(LISTED RECORDS Opens)
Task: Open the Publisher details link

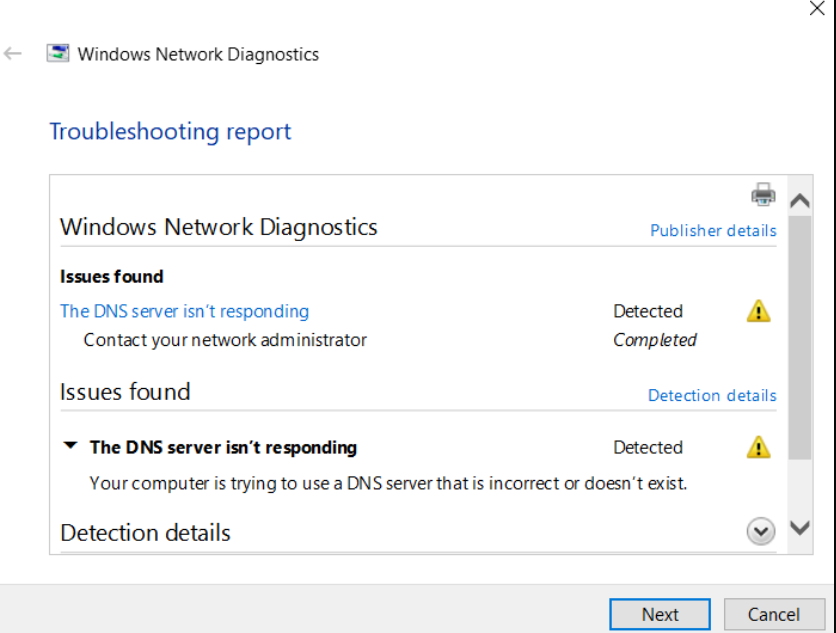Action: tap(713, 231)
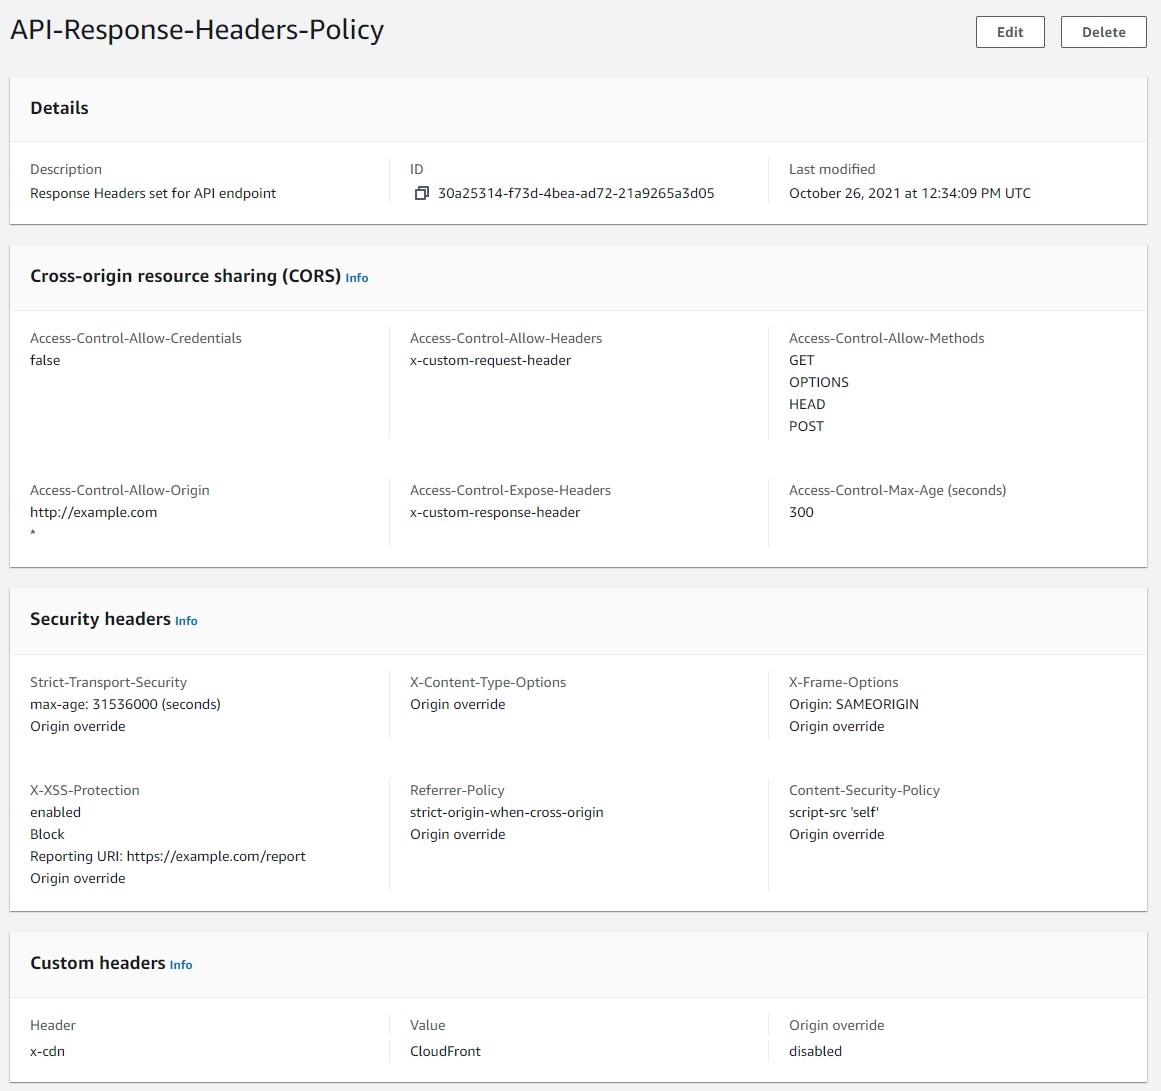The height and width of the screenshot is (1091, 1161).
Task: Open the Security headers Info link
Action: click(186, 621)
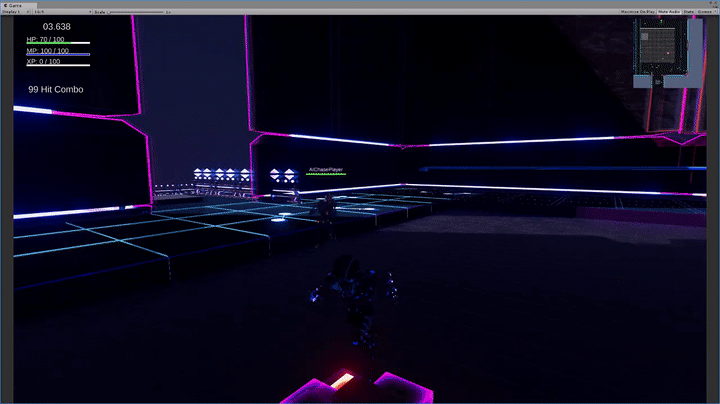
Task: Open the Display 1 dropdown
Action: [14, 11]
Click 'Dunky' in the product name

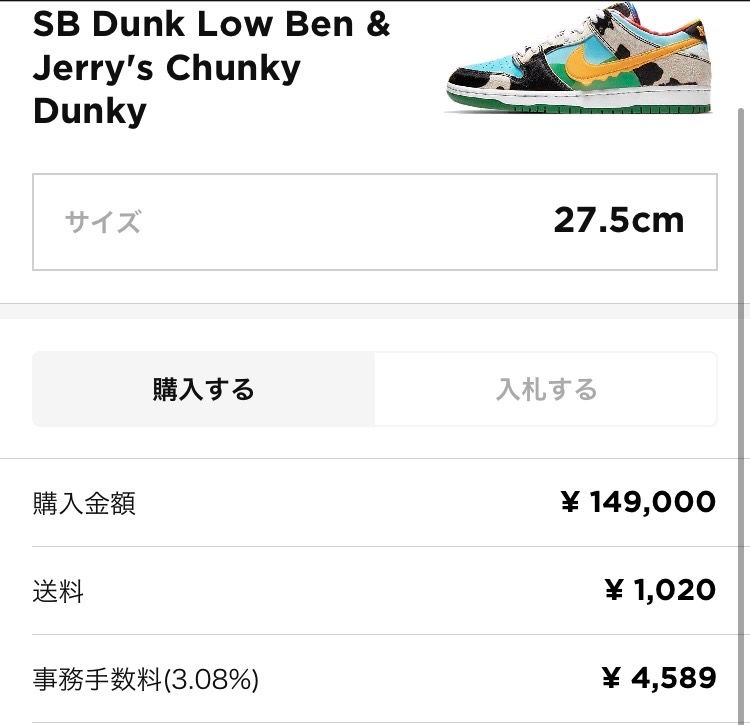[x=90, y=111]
(LISTED RECORDS Closes)
WORK TO BE COMPLETED>
None of the pictures should be reproduced; all other material above must be set down exactly.

SOLUTION TO THIS PROBLEM>
Task: Open the Publisher details link

Action: tap(713, 231)
The height and width of the screenshot is (1091, 1161).
Task: Open the Security headers Info link
Action: click(186, 621)
Task: Open the Display 1 dropdown
Action: [14, 11]
Click 'Dunky' in the product name

[x=90, y=111]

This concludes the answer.